> **TASK DESCRIPTION**
Reproduce each of the entries below, word for word, keeping every line as it stands.
▶
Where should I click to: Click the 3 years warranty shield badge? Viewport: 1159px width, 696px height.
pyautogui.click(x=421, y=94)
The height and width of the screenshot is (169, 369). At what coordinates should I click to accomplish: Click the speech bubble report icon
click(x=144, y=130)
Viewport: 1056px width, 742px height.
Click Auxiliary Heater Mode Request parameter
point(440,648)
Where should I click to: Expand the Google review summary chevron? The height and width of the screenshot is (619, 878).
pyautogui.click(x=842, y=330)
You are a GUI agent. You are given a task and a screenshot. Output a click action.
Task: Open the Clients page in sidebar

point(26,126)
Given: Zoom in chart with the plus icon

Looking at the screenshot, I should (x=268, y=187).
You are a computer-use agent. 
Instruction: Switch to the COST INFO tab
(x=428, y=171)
◀
> **SOLUTION FOR THIS EXERCISE**
Where should I click to: Click the 3 years warranty shield badge? Viewport: 1159px width, 696px height.
pyautogui.click(x=421, y=94)
The height and width of the screenshot is (169, 369). At what coordinates should I click to accomplish: Click the speech bubble report icon
click(x=144, y=130)
Viewport: 1056px width, 742px height.
Click Auxiliary Heater Mode Request parameter
point(440,648)
Where should I click to: Expand the Google review summary chevron? The height and width of the screenshot is (619, 878).
pyautogui.click(x=842, y=330)
You are a GUI agent. You are given a task and a screenshot. Output a click action.
Task: Open the Clients page in sidebar

point(26,126)
Given: Zoom in chart with the plus icon

Looking at the screenshot, I should (x=268, y=187).
You are a computer-use agent. 
Instruction: Switch to the COST INFO tab
(x=428, y=171)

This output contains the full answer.